Early vernacular characters

Even before the Tang dynasty, Zhuang or closely related languages were written down using characters that were either Chinese or made up of Chinese components. Whether these are viewed as Sawndip, or as some sort of precursor to Sanwdip, depends not only the evidence itself, but also differing views of what counts as Sawndip and from what era the term Zhuang can be applied.

Some scholars say Sawndip started in the Han dynasty and note the occurrence on words of Zhuang origin in ancient Chinese dictionaries such as 犩 which is Sawndip for the Zhuang vaiz (water buffalo) and in section 19 of Erya is given as having similar pronunciation and means 牛 (cow, cattle). 

There are some similarities in the poetical style of "The Song of the Yue boatman" () from 528 BC and the Zhuang "Fwen" style. Wěi Qìngwěn (韦庆稳) has interpreted the song by reading the characters as Zhuang and some consider the written version and other such songs to be a forerunner though not an example of Sawndip, it has also been interpreted as being Thai, Dong and Cham.

Tang dynasty (7th–9th centuries)
The fact that Zhuang readings of borrowed Chinese characters often match Early Middle Chinese suggests a Sui–Tang date, however it has been noted these could also be explained as later borrowings from conservative Pinghua varieties.
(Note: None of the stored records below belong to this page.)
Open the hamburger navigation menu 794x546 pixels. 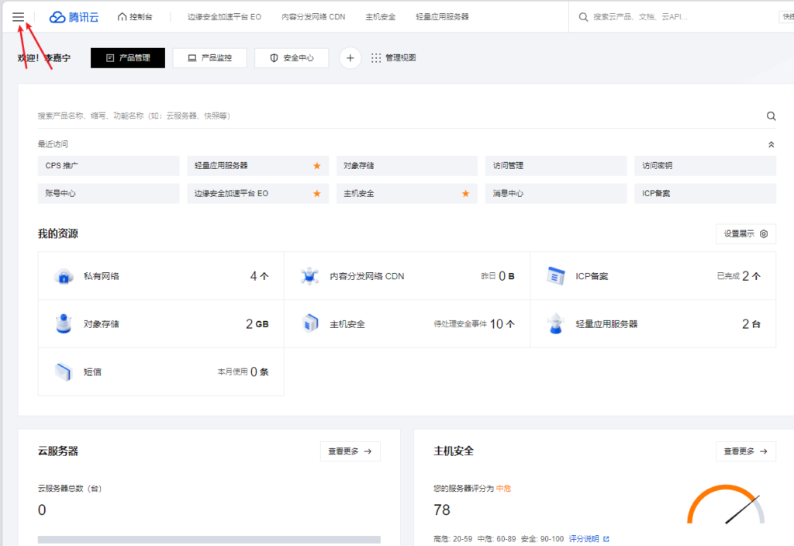tap(18, 16)
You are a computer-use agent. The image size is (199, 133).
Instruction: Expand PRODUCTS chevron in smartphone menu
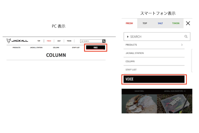tap(182, 45)
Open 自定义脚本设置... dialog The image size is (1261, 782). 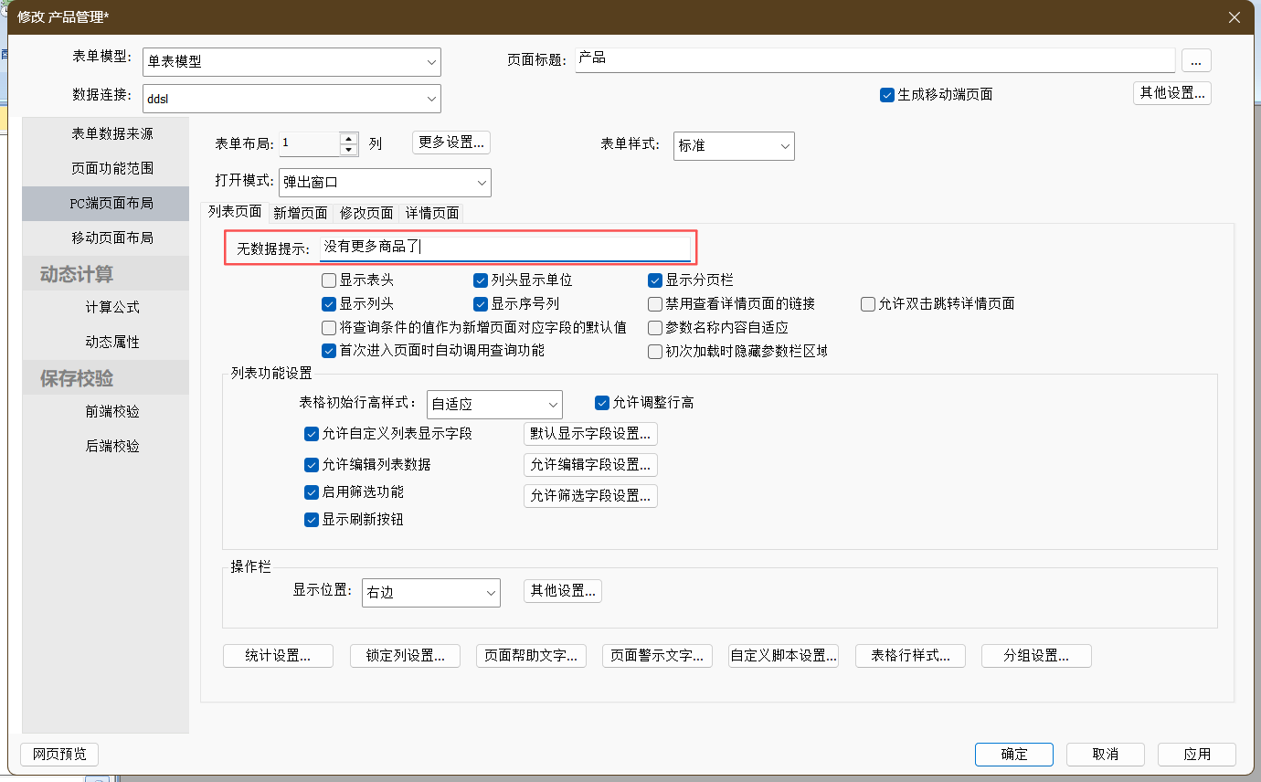783,656
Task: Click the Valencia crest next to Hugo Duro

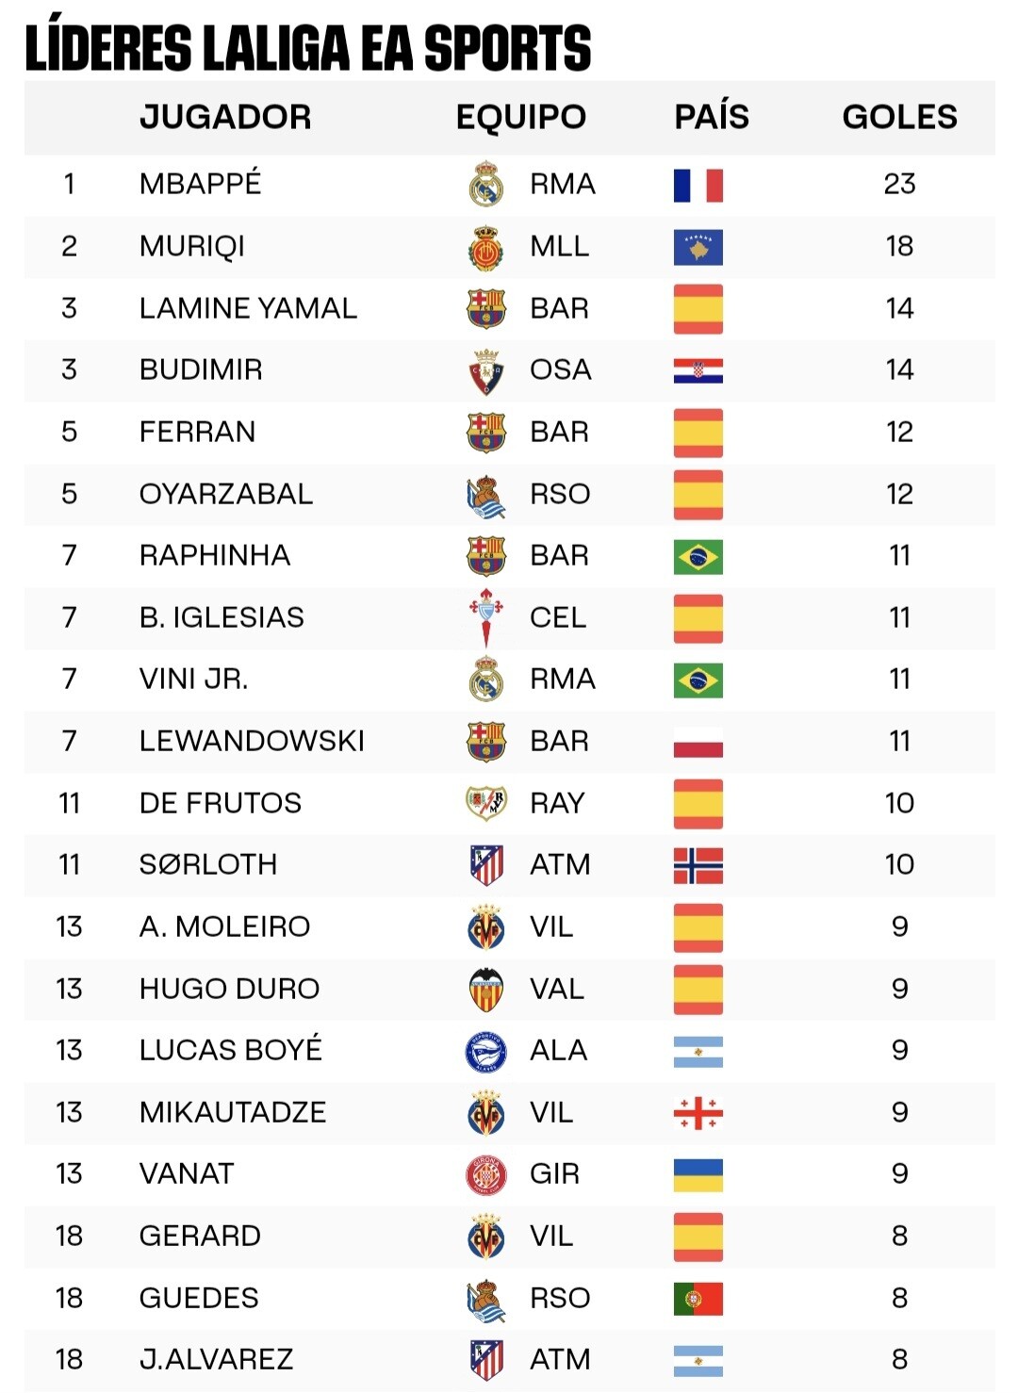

Chinese characters were already in use in the Zhuang area, as illustrated by two Tang dynasty steles entitled Liù hé jiāngù dà zhái sòng (六合坚固大宅颂 "Eulogy of the six-sides courtyard", 682) and Zhì chéng bēi (智城碑 "Monument of Zhi Cheng city", 697). Although these are written in Chinese, the latter contains a number of non-standard characters. One of these is the Sawndip character consisting of 𥹫 over 田 for naz, "paddy field".

Song dynasty (10th–13th centuries)

Several Song dynasty Han Chinese authors give examples of "vernacular characters" (Tǔsú zì 土俗字) used in Guangxi such as Zhou Qufei in Lingwai Daida and Fan Chengda in Guìhǎi yúhéng zhì (桂海虞衡志) saying that such characters were common in the area and used in legal documents such as indictments, complaints, receipts and contracts.

Table of characters noted in the Song dynasty Guìhǎi yúhéng zhì and also in 1986 Sawndip dictionary.

Ming dynasty (14th–17th centuries)
Whilst no manuscripts from the Ming dynasty have been found, dozens of classic Sawndip works that survive to this day were first written during this dynasty or earlier. Some consider this to be the most abundant period of Sawndip literature. Exact dating is difficult in part because some songs were composed and transmitted orally before being written down, such as Fwen Ciengzyeingz ("Song to tell others"), which Liang Tingwang (梁庭望) has stated whilst containing some content comes from centuries before that was written down during the Ming dynasty. Similarly "Songs of March", "Songs of the Daytime", "Songs of the Road", and "Songs of House Building" where first created between the Tang and Song dynasties or earlier and certainly written down at latest during the Ming dynasty
 
Some songs were both created and written down during the Ming dynasty. Fwen Caeg "Songs of War" (Chinese: 贼歌 Zéi gē) from Pingguo which is considered to be such despite some lines which are later additions.壮族嘹歌研究 editor 覃乃昌 广西民族出版社 2008  page 48-52"Fwen nganx" "欢𭪤" (The Dragon Eye Fruit [龙眼] Song) a love story is also from the Ming Era.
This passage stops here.